"Principal Doctrines" - читать интересную книгу автора (Epicurus)

Epicurus
Principal Doctrines

Copyright 1995, James Fieser (jfieser@utm.edu). See end note
for details on copyright and editing conventions. Epicurus's
"Principal Doctrines" are preserved in Diogenes Laertius's
Lives of Eminent Philosophers. The following is from Robert
Drew Hicks's 1925 translation. This is a working draft;
please report errors.[1 ]

* * * *

1. A happy and eternal being has no trouble himself and
brings no trouble upon any other being; hence he is exempt
from movements of anger and partiality, for every such
movement implies weakness

2. Death is nothing to us; for the body, when it has
been resolved into its elements, has no feeling, and that
which has no feeling is nothing to us.

3. The magnitude of pleasure reaches its limit in the
removal of all pain. When pleasure is present, so long as it
is uninterrupted, there is no pain either of body or of mind
or of both together.

4. Continuous pain does not last long in the body; on
the contrary, pain, if extreme, is present a short time, and
even that degree of pain which barely outweighs pleasure in
the body does not last for many days together.
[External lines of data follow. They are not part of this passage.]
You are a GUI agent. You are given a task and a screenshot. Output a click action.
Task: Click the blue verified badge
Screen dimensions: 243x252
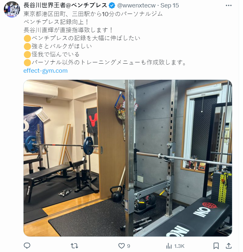click(x=112, y=5)
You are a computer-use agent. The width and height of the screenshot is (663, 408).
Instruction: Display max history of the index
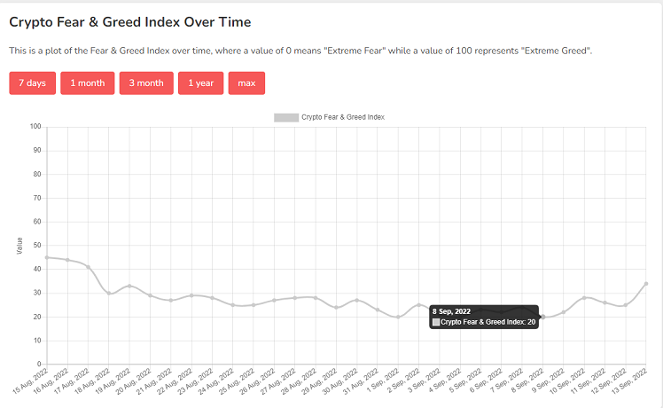pos(246,83)
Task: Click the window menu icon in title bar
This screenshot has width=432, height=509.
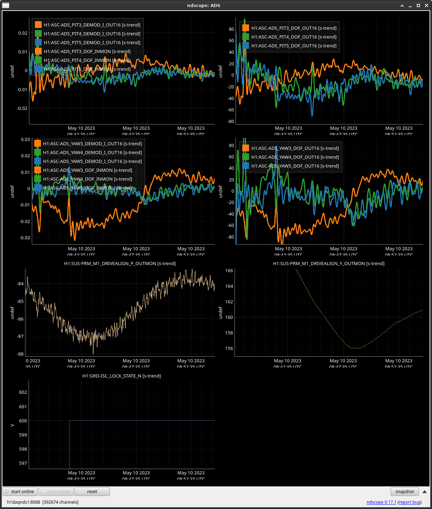Action: [6, 5]
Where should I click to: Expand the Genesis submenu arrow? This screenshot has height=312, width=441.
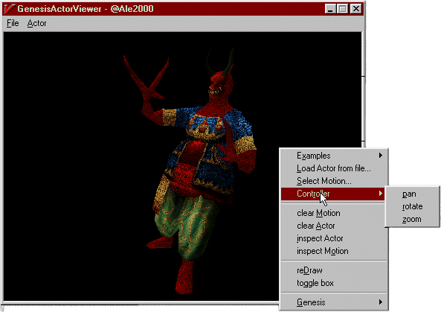381,302
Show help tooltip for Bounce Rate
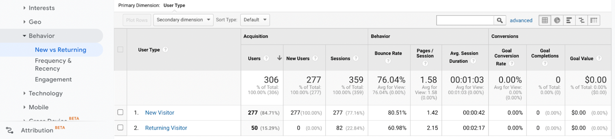615x139 pixels. [388, 61]
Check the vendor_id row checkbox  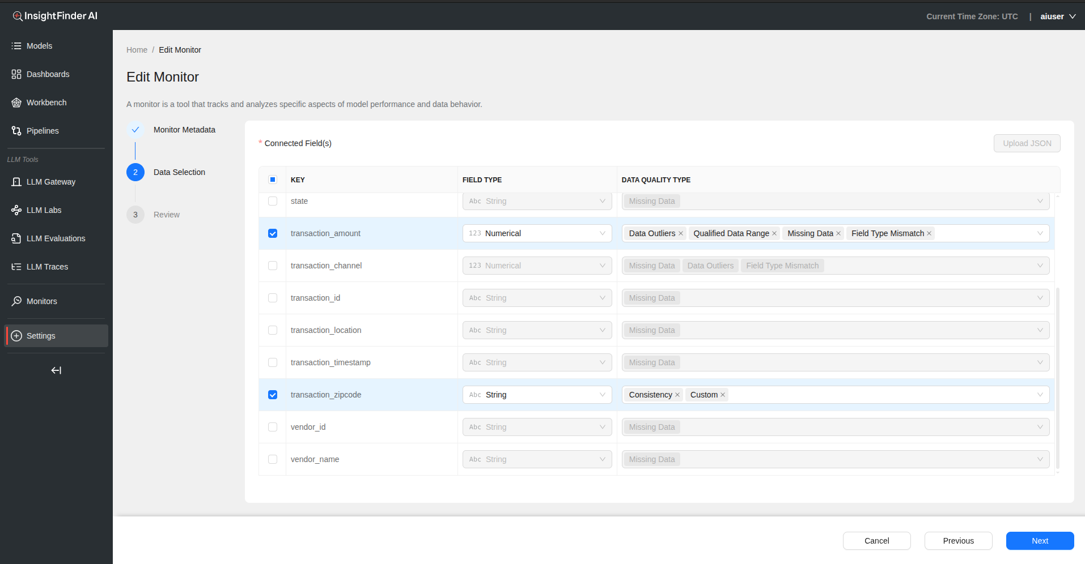273,427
Illnesses of
long duration even permit of an excess of pleasure over pain
in the body.

5. It is impossible to live a pleasant life without
living wisely and well and justly, and it is impossible to
live wisely and well and justly without living pleasantly.
Whenever any one of these is lacking, when, for instance,
the person is not able to live wisely, though he lives well
and justly, it is impossible for him to live a pleasant
life.

6. In order to obtain security from other people any
means whatever of procuring this was a natural good.

7. Some people have sought to become famous and
renowned, thinking that thus they would make themselves
secure against their fellow-humans. If, then, the life of
such persons really was secure, they attained natural good;
if, however, it was insecure, they have not attained the end
which by nature's own prompting they originally sought.